_RECORDS SUPPLIED:_
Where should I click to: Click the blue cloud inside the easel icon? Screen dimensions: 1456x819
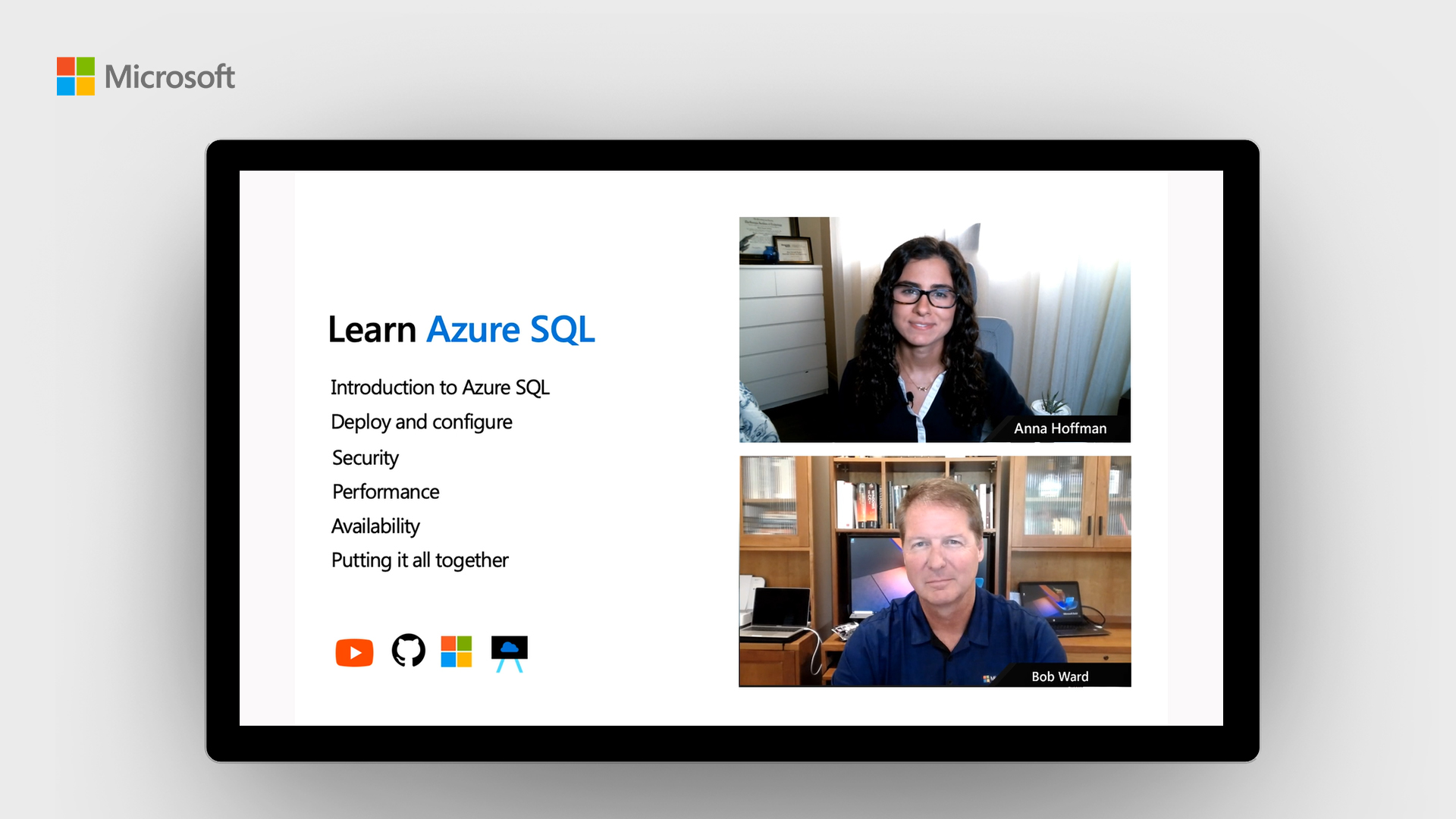(x=509, y=646)
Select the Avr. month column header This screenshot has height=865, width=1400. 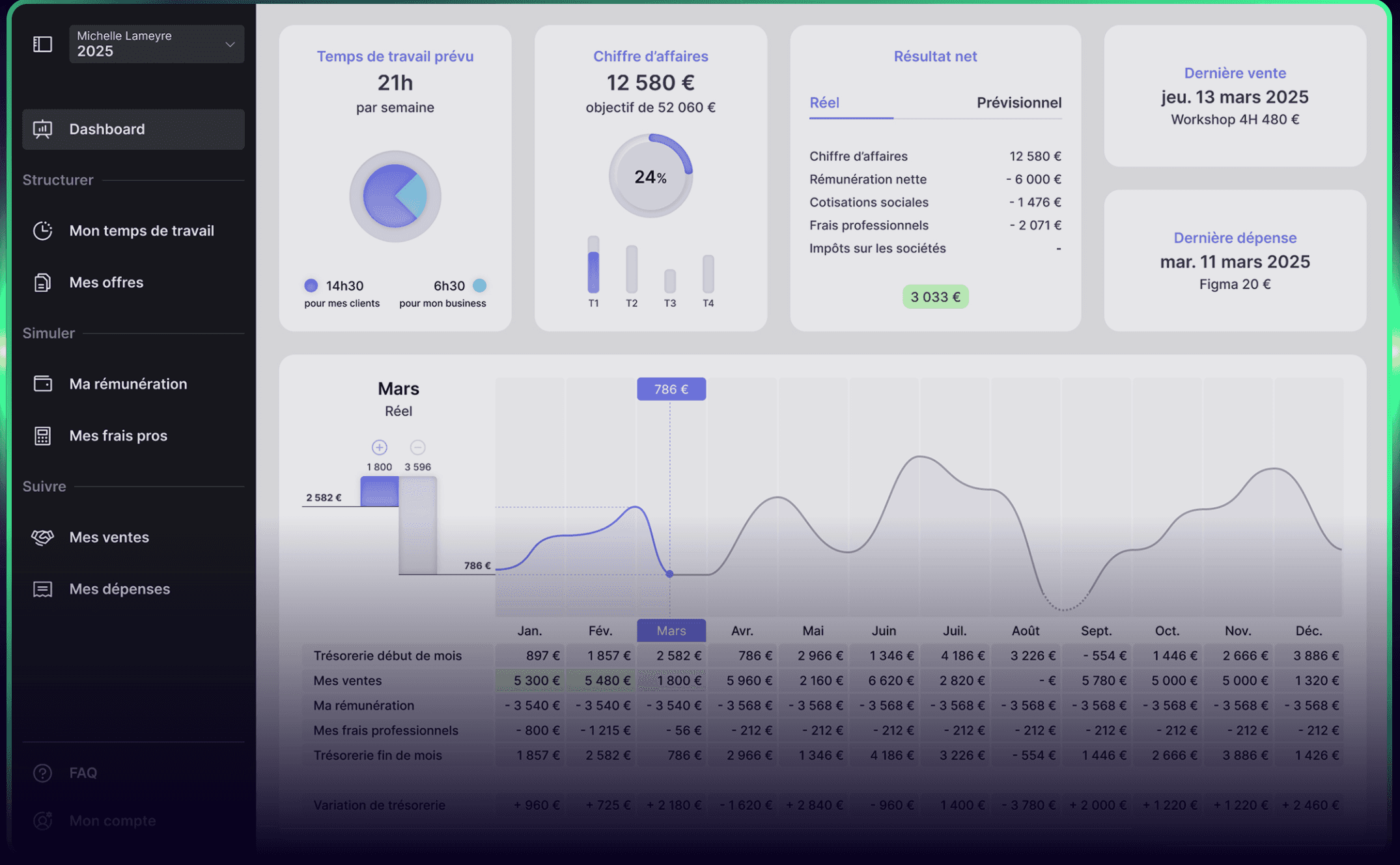point(742,631)
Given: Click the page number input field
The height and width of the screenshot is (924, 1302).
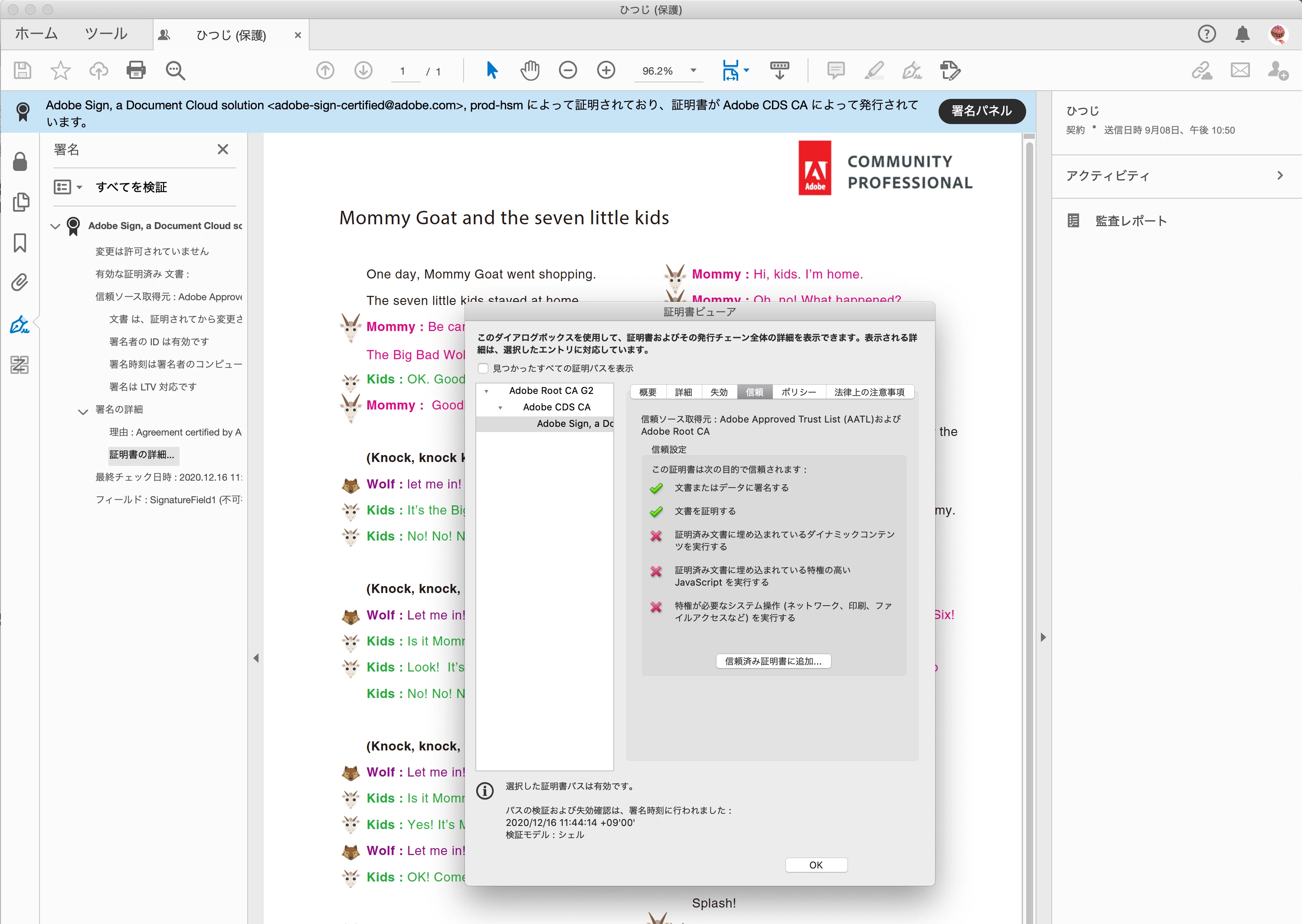Looking at the screenshot, I should 404,71.
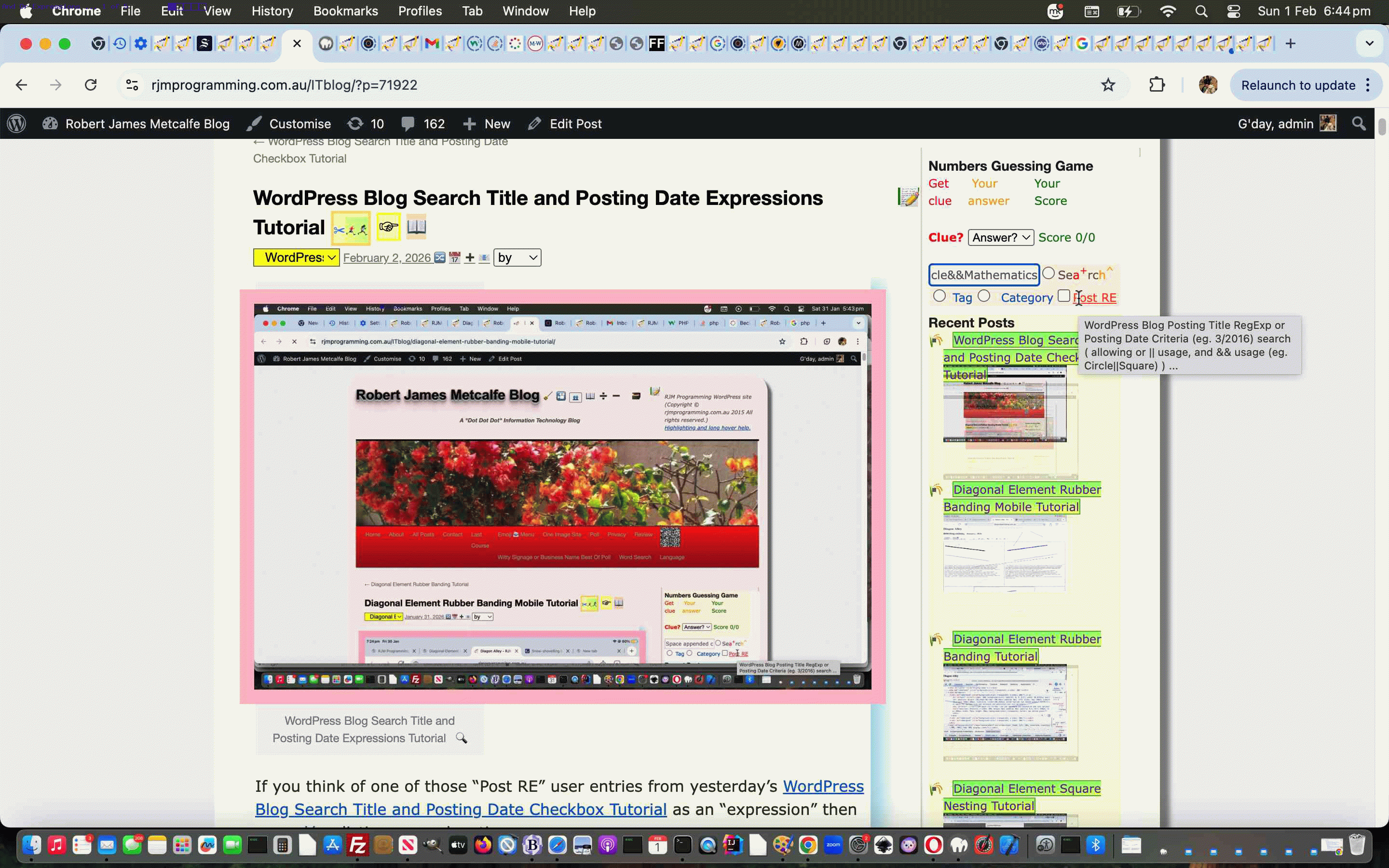Select the Edit Post pencil icon
The image size is (1389, 868).
[x=535, y=123]
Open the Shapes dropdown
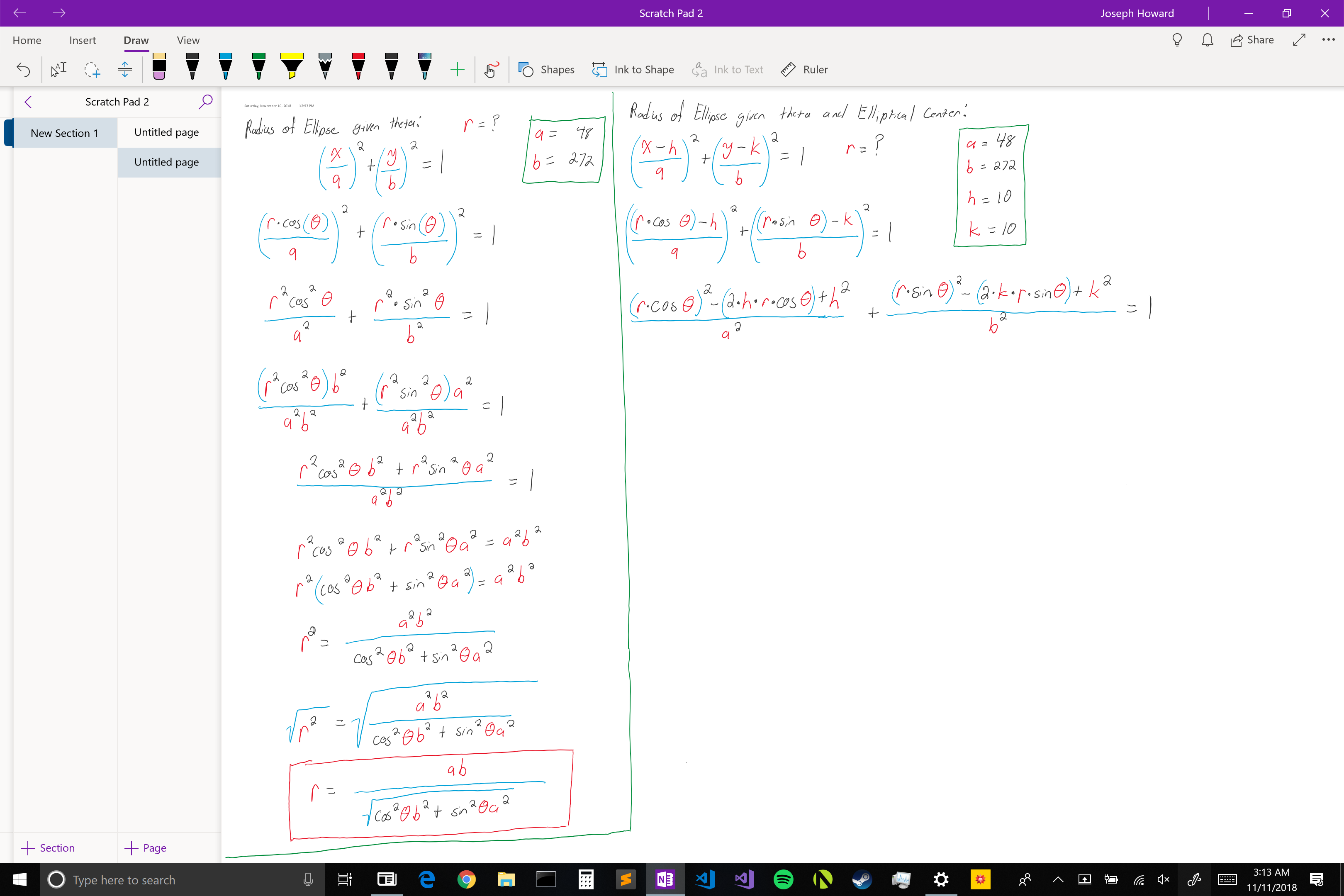The width and height of the screenshot is (1344, 896). 546,70
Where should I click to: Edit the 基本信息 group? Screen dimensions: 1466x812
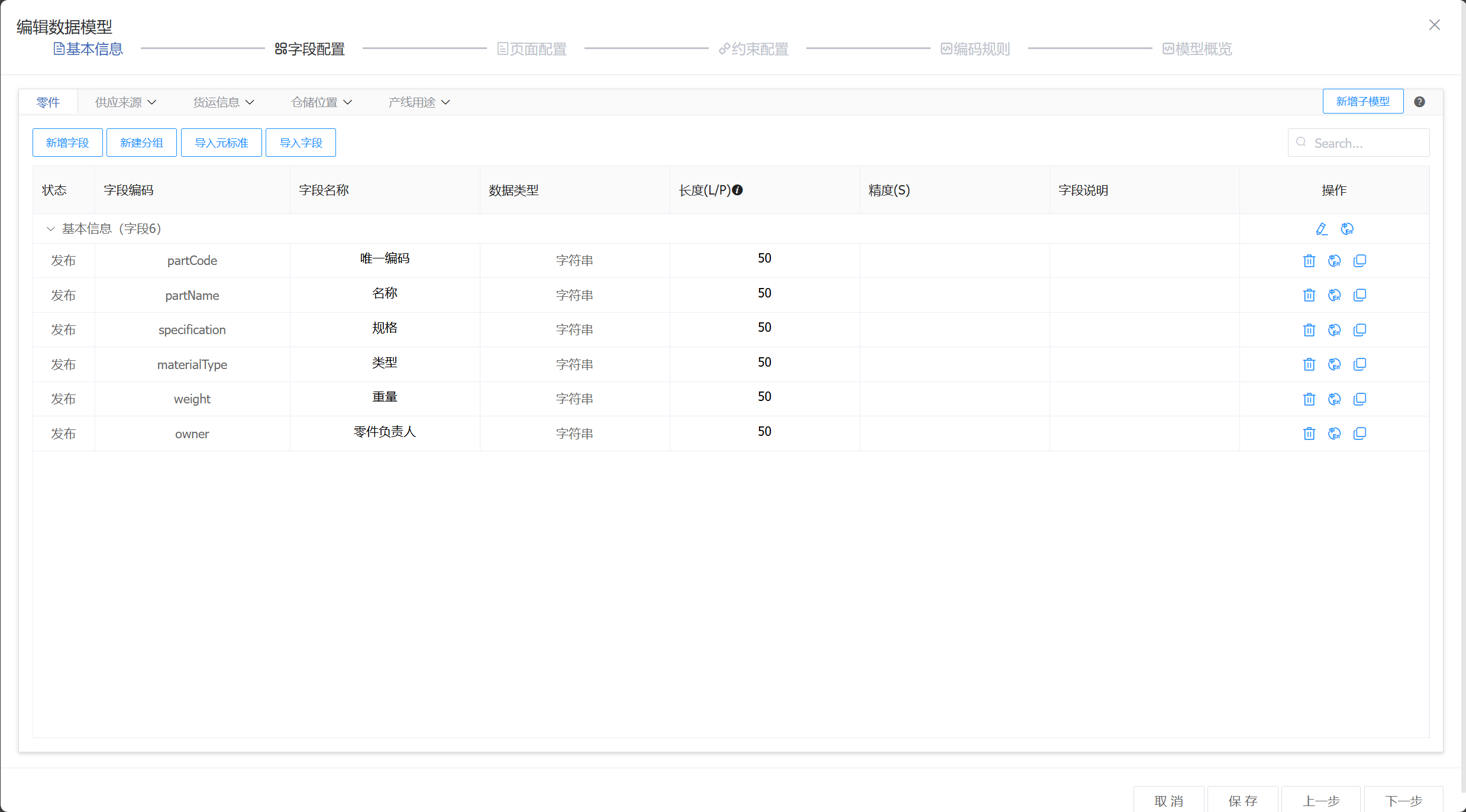click(x=1321, y=229)
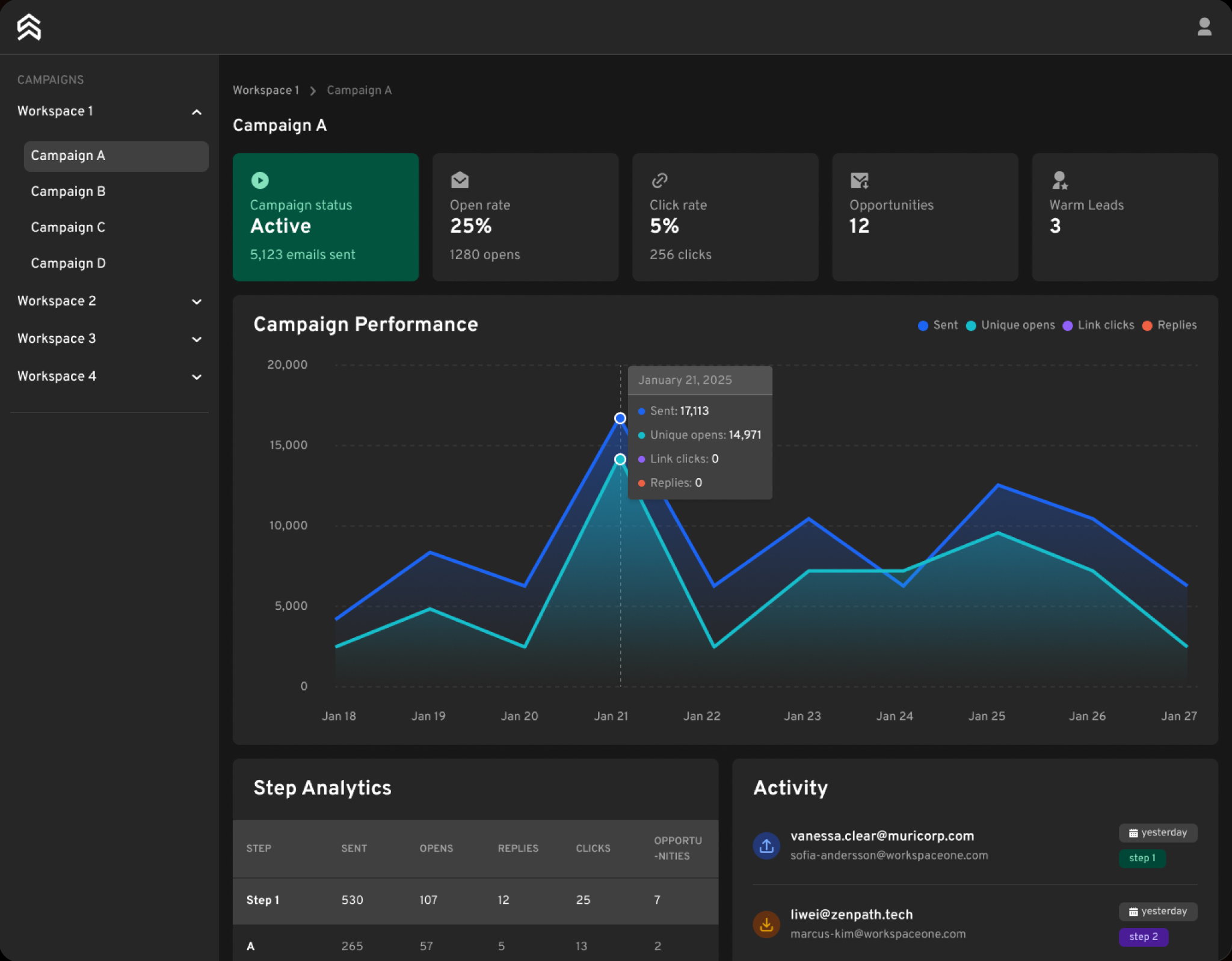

_DIRECTIONS FOR THIS TASK:_
Your task is to transcribe, exactly and without additions, every line from the one that contains "Open the Shapes dropdown" to the end of the entries above, both included. Omit all pictures.

_WORKED SOLUTION:_
Open the Shapes dropdown
The width and height of the screenshot is (1344, 896). 546,70
Where should I click to: Edit the 基本信息 group? Screen dimensions: 1466x812
click(x=1321, y=229)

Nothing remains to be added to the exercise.